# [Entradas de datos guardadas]

--------------------------------

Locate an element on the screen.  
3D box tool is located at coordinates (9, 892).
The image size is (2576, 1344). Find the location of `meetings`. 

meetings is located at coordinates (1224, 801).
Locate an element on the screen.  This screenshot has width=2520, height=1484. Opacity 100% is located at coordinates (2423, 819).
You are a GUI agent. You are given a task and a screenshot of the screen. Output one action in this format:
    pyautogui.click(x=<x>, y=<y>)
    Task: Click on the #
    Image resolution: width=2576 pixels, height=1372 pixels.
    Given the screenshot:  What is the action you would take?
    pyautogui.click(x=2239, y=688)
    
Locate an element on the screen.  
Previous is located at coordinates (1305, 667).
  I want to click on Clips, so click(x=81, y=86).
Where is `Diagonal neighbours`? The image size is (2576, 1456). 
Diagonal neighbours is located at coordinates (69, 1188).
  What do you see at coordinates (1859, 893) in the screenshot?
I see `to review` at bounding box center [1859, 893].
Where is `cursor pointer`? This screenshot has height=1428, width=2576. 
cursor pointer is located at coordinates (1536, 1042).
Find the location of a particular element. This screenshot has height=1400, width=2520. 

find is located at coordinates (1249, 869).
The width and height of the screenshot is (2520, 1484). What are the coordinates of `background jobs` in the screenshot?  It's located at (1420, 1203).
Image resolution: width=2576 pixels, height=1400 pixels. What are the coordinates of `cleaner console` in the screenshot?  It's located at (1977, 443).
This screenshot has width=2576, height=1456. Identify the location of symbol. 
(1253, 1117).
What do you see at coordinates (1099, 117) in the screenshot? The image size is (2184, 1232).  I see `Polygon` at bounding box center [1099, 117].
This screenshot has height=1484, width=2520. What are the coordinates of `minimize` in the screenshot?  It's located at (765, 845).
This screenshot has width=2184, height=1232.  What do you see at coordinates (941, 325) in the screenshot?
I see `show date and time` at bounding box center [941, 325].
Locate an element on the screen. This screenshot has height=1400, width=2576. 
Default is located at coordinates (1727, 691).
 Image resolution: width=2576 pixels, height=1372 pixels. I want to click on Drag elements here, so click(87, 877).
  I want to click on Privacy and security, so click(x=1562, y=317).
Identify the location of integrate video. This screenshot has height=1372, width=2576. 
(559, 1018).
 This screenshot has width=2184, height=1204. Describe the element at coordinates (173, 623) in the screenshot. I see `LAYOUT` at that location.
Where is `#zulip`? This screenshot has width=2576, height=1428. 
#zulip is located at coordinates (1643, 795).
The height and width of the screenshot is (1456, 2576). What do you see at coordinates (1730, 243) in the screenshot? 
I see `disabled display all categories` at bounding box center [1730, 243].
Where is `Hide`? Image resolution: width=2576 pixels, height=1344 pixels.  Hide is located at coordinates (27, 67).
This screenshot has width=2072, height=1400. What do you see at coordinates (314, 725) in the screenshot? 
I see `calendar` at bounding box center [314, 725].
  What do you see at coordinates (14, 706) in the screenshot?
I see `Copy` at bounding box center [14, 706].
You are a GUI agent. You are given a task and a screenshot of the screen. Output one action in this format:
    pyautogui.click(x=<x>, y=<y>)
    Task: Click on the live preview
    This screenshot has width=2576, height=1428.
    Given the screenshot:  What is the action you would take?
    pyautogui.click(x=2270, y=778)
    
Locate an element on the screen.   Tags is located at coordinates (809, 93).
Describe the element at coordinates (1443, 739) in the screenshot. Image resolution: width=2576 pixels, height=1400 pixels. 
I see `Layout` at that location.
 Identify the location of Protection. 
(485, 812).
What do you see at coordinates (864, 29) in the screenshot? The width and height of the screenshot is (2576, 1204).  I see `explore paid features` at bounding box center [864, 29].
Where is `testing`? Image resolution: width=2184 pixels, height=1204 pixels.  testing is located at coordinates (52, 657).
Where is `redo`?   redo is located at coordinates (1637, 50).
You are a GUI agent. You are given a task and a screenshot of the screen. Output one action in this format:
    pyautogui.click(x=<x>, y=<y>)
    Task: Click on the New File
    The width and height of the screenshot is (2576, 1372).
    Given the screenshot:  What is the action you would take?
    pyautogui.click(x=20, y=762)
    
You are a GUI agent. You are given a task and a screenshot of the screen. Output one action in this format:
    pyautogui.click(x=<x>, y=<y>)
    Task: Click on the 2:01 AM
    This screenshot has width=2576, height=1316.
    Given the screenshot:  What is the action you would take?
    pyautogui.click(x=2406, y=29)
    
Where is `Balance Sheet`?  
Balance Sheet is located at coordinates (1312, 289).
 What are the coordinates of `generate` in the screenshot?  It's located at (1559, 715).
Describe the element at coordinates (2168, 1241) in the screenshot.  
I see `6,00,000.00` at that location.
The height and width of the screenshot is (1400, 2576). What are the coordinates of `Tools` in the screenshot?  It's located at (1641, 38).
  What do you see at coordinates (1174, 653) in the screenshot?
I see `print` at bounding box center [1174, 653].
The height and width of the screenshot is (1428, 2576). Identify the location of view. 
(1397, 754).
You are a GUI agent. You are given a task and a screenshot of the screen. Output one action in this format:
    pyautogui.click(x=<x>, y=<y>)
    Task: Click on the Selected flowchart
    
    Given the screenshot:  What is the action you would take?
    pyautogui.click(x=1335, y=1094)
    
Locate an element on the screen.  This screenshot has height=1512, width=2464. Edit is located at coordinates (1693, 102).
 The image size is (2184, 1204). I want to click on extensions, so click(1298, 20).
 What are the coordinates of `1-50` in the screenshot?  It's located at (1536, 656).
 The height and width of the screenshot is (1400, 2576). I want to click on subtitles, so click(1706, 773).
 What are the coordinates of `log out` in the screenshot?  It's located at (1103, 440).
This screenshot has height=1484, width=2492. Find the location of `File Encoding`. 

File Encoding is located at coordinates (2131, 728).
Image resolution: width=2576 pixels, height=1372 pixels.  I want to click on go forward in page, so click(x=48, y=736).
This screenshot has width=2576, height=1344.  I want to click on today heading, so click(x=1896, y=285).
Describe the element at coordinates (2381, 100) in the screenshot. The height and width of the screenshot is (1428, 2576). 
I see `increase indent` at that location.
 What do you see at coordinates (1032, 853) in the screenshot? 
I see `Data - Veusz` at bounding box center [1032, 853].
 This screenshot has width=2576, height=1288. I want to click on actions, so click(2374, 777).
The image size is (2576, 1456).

--------------------------------

Reescribe los datos desde su primera línea hasta la línea que contiene "coordinates (2423, 819).", inclusive, y sustituye "element" por "item" sin alterar nada más.

# [SOLUCIÓN DEL PROBLEMA]
Locate an item on the screen.  
3D box tool is located at coordinates (9, 892).
The image size is (2576, 1344). Find the location of `meetings`. 

meetings is located at coordinates (1224, 801).
Locate an item on the screen.  This screenshot has width=2520, height=1484. Opacity 100% is located at coordinates (2423, 819).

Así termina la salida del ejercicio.